Set the pictures aside and set down only the lines from the line holding "You are a computer-use" through the end of the entries below, ends included.

START Given data

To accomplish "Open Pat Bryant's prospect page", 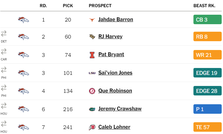I will pos(111,55).
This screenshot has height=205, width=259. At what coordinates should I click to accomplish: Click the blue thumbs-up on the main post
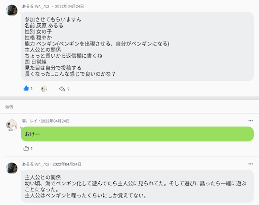click(x=26, y=88)
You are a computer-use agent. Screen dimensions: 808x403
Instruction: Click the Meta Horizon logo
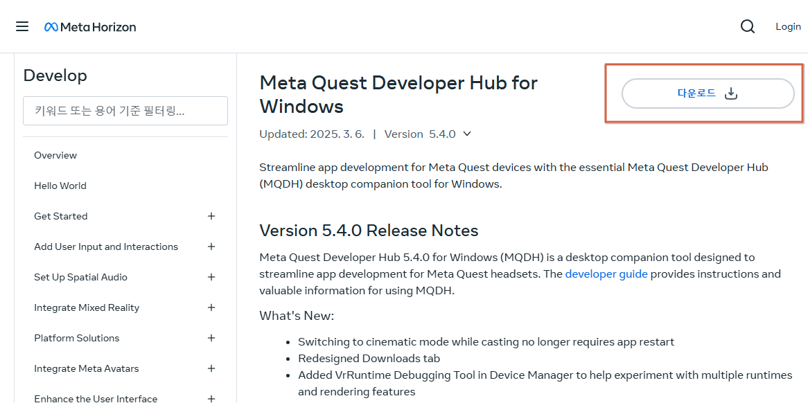click(89, 26)
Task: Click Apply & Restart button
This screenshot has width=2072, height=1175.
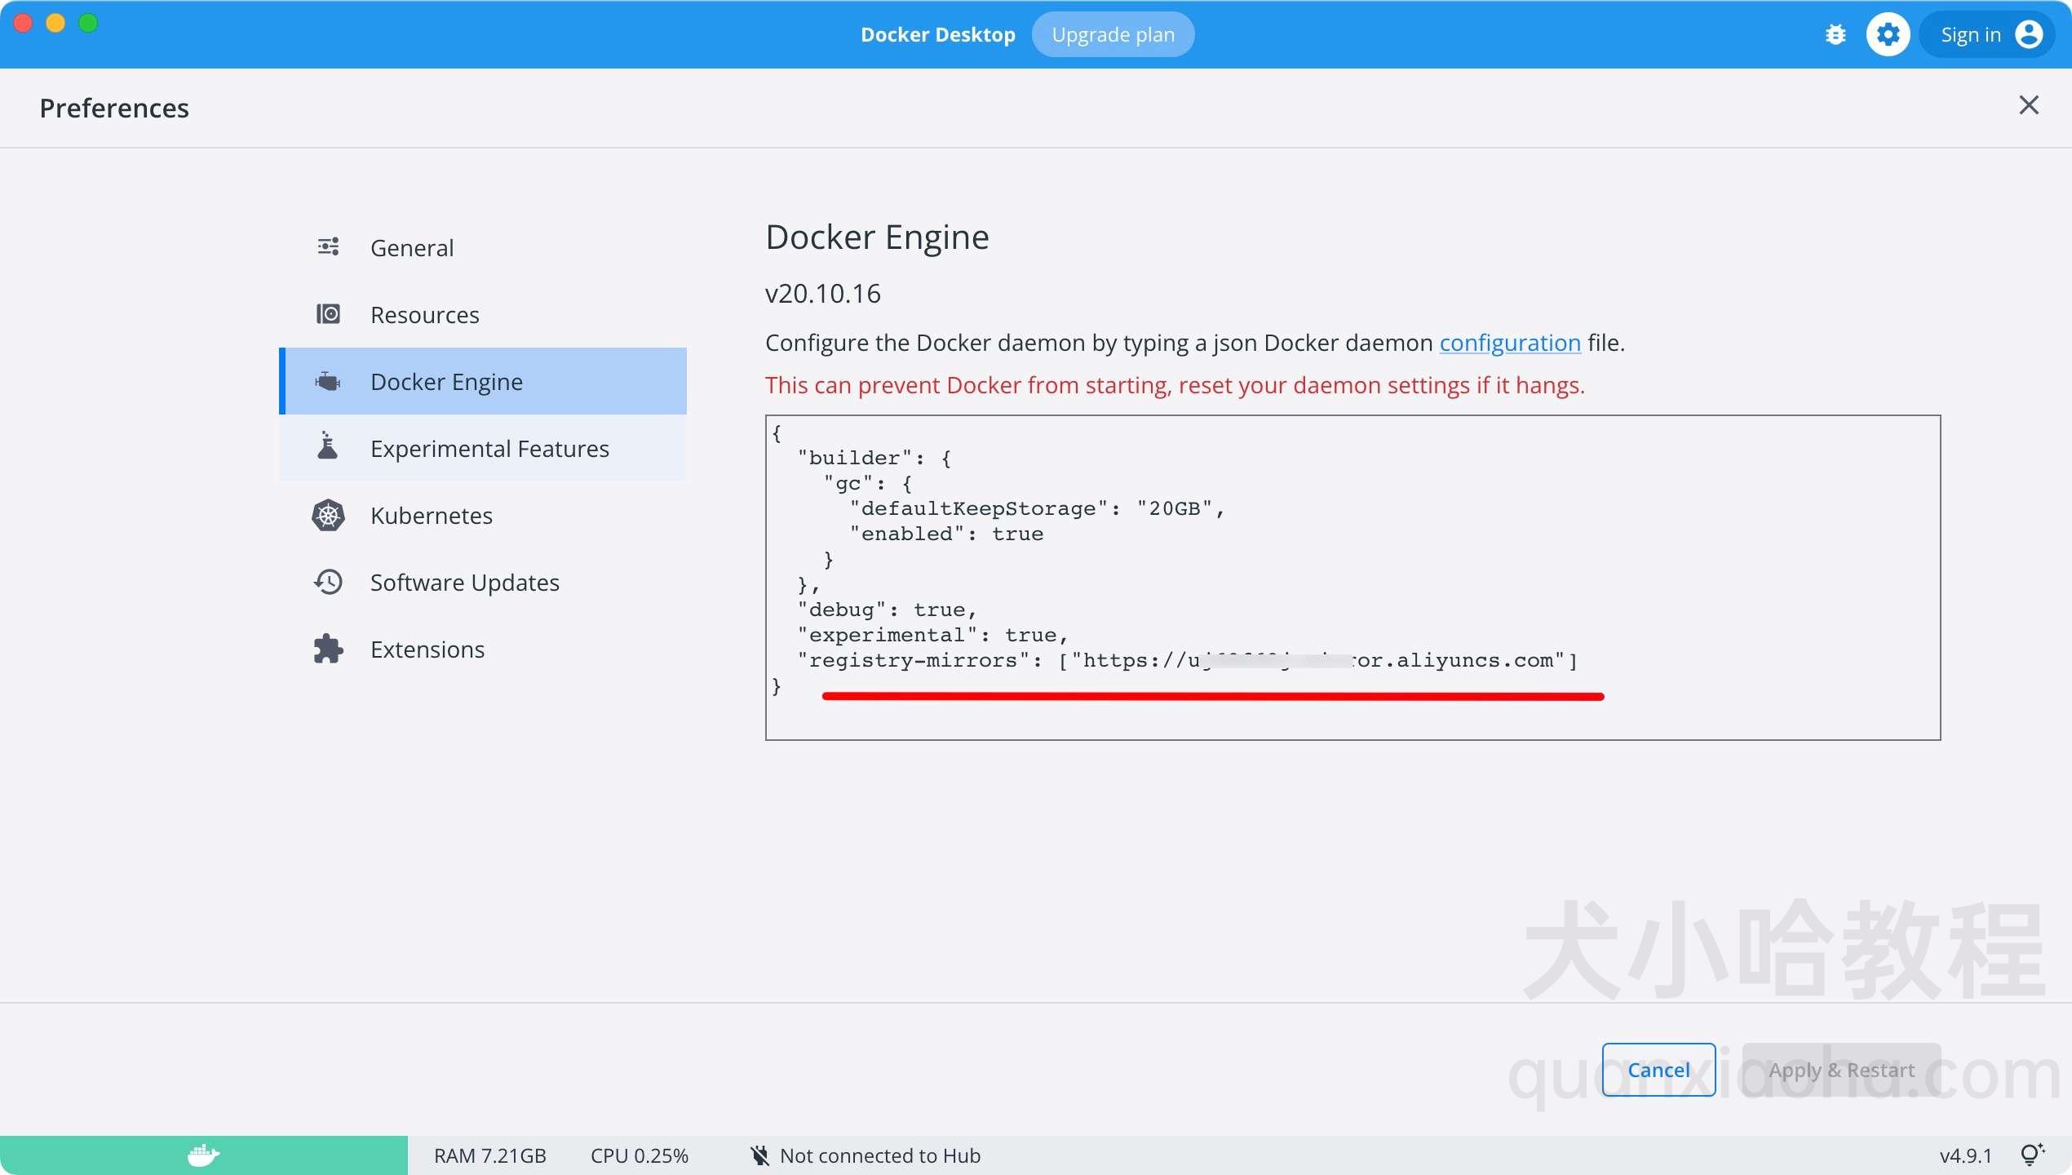Action: pos(1840,1070)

END Given data

> Task result:
You are a computer-use agent. Screen dimensions: 808x403
Instruction: Click the Meta Horizon logo
click(89, 26)
Task: Click Apply & Restart button
This screenshot has width=2072, height=1175.
Action: pos(1840,1070)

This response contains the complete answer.